- What is expected:
Among the records below, find each line containing the word "price" and copy it.

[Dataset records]
= = =

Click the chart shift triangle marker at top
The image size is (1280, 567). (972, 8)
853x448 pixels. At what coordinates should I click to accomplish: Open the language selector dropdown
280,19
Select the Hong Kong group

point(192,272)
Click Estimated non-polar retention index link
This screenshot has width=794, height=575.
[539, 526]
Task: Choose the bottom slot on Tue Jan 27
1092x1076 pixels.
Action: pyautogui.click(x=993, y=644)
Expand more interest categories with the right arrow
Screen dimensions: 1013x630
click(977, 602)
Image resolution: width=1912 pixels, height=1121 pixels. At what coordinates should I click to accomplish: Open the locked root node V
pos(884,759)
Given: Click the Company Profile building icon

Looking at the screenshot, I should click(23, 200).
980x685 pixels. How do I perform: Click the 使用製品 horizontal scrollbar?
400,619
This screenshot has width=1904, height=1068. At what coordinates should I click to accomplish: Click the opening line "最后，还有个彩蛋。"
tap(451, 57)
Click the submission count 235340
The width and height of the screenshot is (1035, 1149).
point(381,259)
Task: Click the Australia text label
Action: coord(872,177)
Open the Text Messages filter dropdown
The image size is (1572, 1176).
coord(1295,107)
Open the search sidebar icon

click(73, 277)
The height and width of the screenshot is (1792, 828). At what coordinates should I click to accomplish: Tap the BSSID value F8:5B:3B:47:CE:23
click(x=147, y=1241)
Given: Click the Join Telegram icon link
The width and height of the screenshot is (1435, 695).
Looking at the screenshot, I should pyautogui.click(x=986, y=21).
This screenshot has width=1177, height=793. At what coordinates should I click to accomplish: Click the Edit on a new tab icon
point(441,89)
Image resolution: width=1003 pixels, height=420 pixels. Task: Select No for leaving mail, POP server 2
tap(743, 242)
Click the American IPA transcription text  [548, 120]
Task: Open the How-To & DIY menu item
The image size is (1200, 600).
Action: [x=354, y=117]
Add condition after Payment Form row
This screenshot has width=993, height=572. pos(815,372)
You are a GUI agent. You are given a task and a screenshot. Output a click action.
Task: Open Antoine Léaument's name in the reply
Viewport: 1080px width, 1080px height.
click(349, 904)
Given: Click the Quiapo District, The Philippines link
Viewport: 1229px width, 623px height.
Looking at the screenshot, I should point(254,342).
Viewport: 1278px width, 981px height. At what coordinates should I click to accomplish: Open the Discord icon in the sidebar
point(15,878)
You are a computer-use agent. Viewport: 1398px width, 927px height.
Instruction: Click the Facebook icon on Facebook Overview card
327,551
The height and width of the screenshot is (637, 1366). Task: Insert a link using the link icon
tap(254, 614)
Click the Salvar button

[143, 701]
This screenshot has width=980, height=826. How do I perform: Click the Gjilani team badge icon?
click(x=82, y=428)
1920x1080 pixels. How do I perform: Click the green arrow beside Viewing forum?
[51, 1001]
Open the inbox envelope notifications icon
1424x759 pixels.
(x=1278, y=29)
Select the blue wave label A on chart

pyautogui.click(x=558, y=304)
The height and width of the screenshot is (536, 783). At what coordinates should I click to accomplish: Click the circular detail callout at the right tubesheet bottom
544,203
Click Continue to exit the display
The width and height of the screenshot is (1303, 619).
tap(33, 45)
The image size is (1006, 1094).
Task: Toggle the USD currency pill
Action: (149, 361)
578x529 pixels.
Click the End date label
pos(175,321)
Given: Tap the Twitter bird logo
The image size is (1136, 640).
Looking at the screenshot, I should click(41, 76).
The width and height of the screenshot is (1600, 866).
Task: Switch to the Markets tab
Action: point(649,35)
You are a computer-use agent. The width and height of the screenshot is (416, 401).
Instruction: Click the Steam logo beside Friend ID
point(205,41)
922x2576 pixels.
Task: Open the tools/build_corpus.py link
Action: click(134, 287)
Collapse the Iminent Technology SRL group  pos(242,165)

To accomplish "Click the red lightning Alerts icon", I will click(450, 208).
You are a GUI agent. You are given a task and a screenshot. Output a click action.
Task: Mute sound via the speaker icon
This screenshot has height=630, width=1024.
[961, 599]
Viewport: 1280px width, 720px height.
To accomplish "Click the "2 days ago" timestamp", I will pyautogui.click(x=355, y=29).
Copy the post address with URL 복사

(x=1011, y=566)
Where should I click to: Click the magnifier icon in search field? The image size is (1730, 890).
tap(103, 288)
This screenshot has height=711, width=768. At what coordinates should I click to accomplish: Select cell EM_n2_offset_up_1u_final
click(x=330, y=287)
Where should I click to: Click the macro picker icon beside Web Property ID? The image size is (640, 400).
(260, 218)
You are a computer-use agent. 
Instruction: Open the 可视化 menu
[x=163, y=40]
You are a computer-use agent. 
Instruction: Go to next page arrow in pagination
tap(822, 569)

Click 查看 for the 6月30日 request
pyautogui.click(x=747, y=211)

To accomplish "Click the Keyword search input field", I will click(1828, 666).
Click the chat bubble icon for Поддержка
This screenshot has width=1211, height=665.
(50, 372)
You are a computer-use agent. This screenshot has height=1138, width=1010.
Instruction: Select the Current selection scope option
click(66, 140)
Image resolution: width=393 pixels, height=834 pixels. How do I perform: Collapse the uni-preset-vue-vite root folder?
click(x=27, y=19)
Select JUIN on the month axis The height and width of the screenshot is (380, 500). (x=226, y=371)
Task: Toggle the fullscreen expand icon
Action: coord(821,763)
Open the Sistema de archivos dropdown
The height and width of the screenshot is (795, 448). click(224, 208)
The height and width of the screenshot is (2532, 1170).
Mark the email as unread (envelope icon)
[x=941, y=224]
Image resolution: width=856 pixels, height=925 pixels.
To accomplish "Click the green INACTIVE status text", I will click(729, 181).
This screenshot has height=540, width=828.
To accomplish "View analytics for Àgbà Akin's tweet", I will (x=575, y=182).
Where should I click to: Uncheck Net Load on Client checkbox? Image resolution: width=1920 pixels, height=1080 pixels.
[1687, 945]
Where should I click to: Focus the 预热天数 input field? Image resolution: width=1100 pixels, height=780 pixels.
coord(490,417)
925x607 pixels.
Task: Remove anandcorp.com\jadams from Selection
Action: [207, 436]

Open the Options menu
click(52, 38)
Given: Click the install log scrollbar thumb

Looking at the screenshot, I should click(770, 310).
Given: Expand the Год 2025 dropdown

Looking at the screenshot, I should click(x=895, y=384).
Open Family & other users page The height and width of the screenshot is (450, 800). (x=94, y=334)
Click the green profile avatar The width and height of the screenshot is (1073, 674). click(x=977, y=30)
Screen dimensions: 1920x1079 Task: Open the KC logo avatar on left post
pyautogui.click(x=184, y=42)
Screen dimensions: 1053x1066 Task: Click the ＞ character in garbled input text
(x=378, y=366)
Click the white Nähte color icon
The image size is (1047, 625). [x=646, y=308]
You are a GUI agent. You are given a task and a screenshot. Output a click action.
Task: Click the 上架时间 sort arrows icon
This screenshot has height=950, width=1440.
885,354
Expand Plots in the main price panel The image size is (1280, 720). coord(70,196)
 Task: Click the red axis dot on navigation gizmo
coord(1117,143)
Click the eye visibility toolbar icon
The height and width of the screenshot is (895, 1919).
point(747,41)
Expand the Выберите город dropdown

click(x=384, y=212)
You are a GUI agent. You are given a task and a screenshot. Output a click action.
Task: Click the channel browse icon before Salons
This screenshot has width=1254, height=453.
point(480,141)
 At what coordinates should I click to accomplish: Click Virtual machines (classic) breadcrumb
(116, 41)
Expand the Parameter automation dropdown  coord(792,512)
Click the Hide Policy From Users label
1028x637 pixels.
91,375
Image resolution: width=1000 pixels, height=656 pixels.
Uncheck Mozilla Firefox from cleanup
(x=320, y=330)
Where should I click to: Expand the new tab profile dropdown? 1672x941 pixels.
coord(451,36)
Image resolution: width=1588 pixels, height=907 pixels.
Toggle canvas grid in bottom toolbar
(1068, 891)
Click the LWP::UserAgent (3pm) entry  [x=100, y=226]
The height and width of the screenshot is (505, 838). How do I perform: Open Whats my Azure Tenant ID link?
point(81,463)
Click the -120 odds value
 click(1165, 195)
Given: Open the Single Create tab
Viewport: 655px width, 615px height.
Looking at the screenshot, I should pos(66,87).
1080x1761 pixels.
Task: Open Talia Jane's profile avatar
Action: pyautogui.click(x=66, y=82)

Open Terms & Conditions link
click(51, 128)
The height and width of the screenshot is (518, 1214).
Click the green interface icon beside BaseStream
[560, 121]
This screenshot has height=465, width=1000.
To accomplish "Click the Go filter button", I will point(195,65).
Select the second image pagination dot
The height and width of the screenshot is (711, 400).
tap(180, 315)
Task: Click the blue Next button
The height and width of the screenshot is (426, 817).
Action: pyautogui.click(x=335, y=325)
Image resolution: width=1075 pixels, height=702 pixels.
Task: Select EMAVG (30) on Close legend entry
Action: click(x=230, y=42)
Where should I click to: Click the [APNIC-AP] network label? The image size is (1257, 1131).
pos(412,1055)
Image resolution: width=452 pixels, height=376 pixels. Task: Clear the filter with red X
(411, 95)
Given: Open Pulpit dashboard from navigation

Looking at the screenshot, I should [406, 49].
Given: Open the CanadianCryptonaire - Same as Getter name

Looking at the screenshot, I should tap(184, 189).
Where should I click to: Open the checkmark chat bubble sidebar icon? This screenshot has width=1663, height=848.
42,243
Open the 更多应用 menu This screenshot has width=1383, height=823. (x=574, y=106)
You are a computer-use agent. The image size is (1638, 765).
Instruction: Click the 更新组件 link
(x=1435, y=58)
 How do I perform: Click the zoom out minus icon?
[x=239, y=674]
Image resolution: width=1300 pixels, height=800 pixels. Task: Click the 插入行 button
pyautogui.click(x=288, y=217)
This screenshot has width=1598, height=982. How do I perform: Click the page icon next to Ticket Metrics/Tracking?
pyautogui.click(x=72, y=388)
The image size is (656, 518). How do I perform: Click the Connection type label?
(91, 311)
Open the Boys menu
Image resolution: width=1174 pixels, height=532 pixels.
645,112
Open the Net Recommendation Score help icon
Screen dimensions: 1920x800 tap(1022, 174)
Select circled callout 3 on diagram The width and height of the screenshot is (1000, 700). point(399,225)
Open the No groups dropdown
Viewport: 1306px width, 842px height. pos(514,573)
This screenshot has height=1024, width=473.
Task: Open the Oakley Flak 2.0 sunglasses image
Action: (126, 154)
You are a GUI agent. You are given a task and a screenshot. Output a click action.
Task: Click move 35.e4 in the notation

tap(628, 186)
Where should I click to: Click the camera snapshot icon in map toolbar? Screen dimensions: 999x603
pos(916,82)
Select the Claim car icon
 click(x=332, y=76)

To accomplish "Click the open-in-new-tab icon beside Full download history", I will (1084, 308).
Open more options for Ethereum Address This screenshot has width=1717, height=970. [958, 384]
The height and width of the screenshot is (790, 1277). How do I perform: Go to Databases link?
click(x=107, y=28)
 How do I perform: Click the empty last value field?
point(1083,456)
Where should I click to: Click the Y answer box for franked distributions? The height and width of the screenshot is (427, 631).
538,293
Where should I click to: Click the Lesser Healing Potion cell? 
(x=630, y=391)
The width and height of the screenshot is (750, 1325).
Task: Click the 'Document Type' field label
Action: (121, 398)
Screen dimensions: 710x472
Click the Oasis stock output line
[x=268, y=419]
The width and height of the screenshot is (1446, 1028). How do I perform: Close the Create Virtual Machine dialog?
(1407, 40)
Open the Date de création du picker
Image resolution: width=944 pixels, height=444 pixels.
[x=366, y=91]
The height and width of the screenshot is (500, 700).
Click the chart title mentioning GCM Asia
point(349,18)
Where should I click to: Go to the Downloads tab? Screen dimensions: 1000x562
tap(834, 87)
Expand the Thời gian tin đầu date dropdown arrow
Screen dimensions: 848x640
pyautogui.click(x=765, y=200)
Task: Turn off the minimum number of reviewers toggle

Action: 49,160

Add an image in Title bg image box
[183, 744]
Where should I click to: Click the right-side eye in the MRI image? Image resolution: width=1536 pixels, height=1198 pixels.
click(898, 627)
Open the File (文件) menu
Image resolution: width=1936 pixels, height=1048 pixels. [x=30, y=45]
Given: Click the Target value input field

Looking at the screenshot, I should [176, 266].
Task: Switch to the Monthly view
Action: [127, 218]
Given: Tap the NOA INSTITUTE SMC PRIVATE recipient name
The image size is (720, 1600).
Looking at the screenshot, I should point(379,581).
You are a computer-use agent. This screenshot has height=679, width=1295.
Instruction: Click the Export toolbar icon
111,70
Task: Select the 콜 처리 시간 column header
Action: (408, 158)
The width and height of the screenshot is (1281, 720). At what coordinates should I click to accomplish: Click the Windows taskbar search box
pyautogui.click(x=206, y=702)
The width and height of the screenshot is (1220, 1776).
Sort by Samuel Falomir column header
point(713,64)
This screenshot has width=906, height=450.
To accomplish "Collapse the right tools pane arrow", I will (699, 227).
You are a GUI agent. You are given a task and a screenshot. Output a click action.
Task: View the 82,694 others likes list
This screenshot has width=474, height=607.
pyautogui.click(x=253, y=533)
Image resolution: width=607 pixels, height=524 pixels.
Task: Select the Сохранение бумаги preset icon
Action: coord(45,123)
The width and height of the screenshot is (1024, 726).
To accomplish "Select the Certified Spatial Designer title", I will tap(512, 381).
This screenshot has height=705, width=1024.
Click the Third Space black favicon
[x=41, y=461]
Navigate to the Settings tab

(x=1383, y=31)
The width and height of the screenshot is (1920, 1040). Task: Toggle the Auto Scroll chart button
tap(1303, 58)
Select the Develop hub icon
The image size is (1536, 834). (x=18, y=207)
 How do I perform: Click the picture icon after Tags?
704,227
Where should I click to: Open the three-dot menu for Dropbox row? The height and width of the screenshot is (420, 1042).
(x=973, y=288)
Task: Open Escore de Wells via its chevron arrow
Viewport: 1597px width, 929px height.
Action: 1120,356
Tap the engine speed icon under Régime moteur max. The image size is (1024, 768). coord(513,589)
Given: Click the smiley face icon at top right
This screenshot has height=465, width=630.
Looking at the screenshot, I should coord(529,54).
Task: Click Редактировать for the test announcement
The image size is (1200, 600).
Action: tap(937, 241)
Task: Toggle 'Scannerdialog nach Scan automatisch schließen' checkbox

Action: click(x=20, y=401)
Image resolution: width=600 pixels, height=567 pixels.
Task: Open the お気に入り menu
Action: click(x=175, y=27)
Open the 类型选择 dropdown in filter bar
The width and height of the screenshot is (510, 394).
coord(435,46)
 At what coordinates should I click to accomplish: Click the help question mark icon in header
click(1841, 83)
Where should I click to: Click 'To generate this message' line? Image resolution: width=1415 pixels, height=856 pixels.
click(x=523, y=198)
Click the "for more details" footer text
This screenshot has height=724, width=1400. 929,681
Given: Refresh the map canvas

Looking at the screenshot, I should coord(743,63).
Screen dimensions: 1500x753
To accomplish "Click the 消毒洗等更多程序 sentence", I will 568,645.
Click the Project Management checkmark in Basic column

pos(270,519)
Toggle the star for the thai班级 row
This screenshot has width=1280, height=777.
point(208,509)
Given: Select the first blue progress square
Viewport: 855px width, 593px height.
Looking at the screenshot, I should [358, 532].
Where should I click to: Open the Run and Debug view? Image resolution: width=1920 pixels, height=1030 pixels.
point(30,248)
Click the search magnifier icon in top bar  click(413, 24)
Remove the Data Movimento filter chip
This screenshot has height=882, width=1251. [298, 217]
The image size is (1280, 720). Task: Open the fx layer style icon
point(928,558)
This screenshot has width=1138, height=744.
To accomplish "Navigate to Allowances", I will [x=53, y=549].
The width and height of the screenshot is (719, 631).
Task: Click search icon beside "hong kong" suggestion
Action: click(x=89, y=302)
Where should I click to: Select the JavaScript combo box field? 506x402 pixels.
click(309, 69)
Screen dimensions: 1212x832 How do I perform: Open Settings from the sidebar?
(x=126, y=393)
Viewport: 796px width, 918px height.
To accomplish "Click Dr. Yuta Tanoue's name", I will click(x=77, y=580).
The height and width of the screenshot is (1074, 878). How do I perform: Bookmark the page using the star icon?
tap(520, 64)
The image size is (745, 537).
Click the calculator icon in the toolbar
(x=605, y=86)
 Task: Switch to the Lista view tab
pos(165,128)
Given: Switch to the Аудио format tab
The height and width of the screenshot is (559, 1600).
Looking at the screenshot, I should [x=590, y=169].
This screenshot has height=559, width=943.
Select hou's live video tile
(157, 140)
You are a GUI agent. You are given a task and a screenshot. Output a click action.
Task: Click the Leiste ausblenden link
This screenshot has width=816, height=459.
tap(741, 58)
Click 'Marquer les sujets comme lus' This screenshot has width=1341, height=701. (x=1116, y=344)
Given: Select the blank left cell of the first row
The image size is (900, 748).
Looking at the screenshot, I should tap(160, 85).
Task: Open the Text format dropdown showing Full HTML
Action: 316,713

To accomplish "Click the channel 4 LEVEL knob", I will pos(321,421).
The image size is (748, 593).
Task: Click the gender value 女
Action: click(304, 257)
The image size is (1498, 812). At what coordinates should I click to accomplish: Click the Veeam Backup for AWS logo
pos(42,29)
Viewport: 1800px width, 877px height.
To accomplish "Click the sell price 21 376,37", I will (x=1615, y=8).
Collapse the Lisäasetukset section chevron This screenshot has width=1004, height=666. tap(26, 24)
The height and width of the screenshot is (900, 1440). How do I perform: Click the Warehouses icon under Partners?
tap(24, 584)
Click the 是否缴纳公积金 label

= = =

- Result of the task:
Expand Plots in the main price panel The image size is (1280, 720). coord(70,196)
To accomplish "Click the sell price 21 376,37", I will (x=1615, y=8).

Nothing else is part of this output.